Chhotelal Kumar
Adivasis are often referred to as ‘aboriginal’, ‘autochthonous’, or ‘tribal’. However, the government classified them as Scheduled Tribes, which is more of an administrative status than a meaningful community classification. This classification generalises everyone, and it is an example of colonial continuity. However, there is a distinction between being Adivasi and being Tribal. Scheduled Tribes who live in mainland India, who identify themselves as Adivasis, are grouped under the Fifth Schedule of the Indian constitution. Tribals are the people who live in the North Eastern states of India and are grouped under Sixth Schedule of the constitution. Adivasis have a higher population share in the entire Tribes population, accounting for 88% of the people, whereas Tribals from the Northeast account for only 12%.
However, in terms of socioeconomic indices, the situation is precisely the opposite. Adivasis are marginalised to a greater extent than their counterparts in the Northeast. But why is that? There are numerous reasons for this, the most important of which are displacement and exploitation.
The issue of identity has been hotly debated, and the identity of the ‘Adivasi community’ even more so.
Before the advent of the modern state, the state and society were two distinct entities in India. Society had largely autonomous norms for governing itself. And to an extent, we can argue that the state was dominated by society. But with the arrival of the modern state, everything about society/community has changed. The modern state came with the idea of rationalisation, which was based on quantification and control. Those who were not familiar with such techniques of measurement and rationalisation felt it interventionist and aggressive. The modern state-dominated society tries to control everything. But some might say that the increasing complexity of living and urbanisation raised the reach of the state, which was not common during pre-modern times.
There were rules for everything, generally made by a few people who were the governing elite. The Adivasi community felt deprived and oppressed when Britishers made forest and land control laws. They started to ambush the Britishers and called them Dikku, an outsider/oppressor. Because of these fiery rebels, several orientalist colonial scholars termed them ‘violent’ and, because of their simple, nature-dependent lifestyle, ‘savage’. This stigmatisation of the community has remained to the present day, and subsequent subaltern intellectuals have attempted to establish this identity. They understood things the same way, but from below, as ‘primordial rebels’.

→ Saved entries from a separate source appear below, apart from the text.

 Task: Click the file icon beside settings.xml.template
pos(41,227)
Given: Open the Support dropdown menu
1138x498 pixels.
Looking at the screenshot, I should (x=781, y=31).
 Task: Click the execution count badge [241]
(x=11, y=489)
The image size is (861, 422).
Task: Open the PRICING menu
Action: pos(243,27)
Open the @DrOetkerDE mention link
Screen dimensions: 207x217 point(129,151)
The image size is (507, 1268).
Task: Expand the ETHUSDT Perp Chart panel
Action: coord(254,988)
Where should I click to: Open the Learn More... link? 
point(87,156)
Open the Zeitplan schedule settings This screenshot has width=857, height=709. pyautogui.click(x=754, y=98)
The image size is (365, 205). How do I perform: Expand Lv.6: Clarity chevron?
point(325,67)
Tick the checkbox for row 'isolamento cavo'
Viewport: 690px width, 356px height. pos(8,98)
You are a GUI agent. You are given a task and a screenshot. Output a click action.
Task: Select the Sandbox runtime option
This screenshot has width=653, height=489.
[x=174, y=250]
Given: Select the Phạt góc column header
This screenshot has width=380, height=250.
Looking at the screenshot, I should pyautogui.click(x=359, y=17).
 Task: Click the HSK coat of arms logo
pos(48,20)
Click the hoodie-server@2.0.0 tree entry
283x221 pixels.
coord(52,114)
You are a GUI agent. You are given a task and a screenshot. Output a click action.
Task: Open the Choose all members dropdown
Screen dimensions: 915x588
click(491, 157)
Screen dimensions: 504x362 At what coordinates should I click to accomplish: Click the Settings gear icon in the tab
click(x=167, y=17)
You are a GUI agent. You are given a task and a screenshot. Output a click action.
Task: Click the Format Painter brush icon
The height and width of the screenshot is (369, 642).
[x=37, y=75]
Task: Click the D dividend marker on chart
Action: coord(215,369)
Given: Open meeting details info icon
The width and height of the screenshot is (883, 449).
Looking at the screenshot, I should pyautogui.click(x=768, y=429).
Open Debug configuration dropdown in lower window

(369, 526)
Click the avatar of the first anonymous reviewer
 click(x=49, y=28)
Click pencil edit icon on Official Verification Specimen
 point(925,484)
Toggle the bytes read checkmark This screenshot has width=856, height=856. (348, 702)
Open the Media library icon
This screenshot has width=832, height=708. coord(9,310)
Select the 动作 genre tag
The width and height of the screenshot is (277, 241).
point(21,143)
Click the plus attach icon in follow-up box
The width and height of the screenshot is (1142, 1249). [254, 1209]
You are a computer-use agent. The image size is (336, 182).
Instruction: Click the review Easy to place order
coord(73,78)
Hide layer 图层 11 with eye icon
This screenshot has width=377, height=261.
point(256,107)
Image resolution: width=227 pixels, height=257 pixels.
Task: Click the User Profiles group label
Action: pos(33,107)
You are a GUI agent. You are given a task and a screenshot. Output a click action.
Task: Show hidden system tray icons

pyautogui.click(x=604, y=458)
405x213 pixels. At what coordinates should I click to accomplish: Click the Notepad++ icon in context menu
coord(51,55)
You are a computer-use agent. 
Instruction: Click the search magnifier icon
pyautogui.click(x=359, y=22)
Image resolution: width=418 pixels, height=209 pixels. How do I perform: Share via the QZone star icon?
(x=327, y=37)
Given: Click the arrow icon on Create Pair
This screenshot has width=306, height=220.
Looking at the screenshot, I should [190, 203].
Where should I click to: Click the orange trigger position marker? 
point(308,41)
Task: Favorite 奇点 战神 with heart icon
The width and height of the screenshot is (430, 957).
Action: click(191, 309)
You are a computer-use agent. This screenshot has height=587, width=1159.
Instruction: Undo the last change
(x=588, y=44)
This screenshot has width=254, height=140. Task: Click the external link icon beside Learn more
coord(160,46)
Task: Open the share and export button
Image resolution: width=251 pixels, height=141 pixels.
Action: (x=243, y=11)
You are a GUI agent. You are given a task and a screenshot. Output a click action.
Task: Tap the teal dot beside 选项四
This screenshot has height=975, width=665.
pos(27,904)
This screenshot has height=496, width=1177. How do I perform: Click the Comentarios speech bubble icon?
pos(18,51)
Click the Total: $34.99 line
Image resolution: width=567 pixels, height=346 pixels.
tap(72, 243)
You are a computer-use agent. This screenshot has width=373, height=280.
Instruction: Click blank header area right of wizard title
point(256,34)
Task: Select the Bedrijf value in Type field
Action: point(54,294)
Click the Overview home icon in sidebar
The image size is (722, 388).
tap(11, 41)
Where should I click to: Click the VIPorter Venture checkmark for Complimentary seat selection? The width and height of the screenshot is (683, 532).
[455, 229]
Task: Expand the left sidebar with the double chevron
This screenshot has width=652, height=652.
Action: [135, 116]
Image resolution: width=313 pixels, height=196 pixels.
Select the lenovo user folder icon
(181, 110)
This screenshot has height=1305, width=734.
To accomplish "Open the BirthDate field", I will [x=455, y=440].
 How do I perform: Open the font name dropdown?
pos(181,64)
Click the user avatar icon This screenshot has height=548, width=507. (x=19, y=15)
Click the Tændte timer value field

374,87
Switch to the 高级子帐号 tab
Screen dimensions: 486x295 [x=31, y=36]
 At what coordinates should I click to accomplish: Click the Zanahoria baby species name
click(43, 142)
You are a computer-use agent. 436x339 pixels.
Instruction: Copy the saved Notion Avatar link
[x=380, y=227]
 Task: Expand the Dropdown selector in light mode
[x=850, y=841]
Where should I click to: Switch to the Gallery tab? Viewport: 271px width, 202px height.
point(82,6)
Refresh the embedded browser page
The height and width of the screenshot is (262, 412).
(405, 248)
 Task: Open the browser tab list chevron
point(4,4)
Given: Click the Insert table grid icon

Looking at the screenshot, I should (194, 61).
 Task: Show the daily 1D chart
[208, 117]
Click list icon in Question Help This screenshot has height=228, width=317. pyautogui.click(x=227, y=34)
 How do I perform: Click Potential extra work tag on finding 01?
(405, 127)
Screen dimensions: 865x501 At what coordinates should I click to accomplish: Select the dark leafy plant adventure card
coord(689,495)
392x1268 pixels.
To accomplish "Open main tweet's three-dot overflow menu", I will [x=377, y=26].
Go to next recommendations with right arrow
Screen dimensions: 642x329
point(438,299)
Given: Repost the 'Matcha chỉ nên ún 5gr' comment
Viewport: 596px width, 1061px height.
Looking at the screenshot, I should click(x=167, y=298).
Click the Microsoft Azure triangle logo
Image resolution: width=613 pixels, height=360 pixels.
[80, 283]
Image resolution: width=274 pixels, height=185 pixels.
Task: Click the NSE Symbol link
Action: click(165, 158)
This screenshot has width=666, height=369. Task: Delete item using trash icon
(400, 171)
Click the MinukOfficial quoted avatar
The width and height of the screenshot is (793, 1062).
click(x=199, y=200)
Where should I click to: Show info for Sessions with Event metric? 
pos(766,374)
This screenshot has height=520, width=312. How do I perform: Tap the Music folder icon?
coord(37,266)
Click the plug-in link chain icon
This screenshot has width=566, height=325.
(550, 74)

Later, a shift happened, albeit not significantly in the right direction. They were viewed as ‘victims’ and sometimes savages who would not survive the modern state’s slaughter. However, with alterations in this paradigm since the 1990s, Adivasis are no longer viewed in the simplistic and binary terms of ‘oppressor’ and ‘victim’. There is a growing understanding of the Adivasi community’s complexity and distinctions. Within the Adivasi scholarship, group studies are now undertaken, with Adivasi women, youth, migrant labourers, and farmers being researched independently. Adivasis are no longer simply victims of state development and oppressed by Dikku (outsider/oppressor); they are a vibrant community that influences day-to-day affairs in larger social life in a variety of ways.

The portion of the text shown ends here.